Given exercise: Edit the lines from the first one through the line containing "(x=973, y=400)", changing "Extensions view" to "Extensions panel" and leaving everything else as it is.

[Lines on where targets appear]
* begin *

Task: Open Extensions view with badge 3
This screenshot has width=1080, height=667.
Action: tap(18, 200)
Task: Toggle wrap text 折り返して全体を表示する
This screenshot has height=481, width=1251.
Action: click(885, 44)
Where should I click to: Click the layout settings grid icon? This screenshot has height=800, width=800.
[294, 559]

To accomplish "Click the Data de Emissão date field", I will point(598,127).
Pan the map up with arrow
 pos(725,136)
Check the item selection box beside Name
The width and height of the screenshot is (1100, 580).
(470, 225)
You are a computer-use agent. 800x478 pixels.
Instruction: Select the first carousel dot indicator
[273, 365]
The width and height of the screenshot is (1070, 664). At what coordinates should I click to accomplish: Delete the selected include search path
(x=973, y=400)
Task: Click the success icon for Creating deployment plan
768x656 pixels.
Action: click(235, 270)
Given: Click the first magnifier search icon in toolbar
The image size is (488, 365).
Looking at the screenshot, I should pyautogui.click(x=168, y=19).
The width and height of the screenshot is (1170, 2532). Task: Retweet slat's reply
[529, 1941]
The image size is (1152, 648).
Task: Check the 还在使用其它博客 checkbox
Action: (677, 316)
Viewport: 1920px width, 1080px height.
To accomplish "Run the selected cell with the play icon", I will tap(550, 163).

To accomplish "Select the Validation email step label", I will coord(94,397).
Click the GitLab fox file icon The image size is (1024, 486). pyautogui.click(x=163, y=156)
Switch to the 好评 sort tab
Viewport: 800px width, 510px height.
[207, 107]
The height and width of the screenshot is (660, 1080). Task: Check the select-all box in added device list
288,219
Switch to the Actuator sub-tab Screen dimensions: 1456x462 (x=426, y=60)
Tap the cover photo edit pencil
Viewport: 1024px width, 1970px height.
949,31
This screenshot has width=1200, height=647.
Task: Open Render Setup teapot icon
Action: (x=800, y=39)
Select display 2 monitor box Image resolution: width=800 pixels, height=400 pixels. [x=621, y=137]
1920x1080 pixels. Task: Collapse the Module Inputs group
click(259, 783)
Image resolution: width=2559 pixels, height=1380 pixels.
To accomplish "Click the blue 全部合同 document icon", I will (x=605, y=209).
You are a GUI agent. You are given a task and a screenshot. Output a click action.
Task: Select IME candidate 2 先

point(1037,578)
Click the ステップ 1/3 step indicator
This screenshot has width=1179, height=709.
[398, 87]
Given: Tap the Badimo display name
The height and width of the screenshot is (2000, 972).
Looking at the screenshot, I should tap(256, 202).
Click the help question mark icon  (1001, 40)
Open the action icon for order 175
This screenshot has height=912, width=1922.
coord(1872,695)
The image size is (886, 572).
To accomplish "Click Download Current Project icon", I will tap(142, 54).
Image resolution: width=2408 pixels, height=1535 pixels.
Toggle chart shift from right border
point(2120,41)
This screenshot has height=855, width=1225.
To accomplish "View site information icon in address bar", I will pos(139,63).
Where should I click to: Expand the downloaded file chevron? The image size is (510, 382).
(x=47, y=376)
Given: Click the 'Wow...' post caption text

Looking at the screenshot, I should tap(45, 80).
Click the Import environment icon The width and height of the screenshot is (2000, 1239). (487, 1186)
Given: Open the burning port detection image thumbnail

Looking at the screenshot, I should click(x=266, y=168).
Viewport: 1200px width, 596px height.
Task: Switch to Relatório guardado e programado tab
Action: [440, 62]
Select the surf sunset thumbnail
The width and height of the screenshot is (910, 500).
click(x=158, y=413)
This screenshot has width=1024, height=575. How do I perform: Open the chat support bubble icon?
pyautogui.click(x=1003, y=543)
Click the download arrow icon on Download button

* end *

Task answer:
Task: Open Extensions panel with badge 3
This screenshot has width=1080, height=667.
Action: tap(18, 200)
Task: Toggle wrap text 折り返して全体を表示する
This screenshot has height=481, width=1251.
Action: click(885, 44)
Where should I click to: Click the layout settings grid icon? This screenshot has height=800, width=800.
[294, 559]

To accomplish "Click the Data de Emissão date field", I will point(598,127).
Pan the map up with arrow
 pos(725,136)
Check the item selection box beside Name
The width and height of the screenshot is (1100, 580).
(470, 225)
You are a computer-use agent. 800x478 pixels.
Instruction: Select the first carousel dot indicator
[273, 365]
The width and height of the screenshot is (1070, 664). At what coordinates should I click to accomplish: Delete the selected include search path
(x=973, y=400)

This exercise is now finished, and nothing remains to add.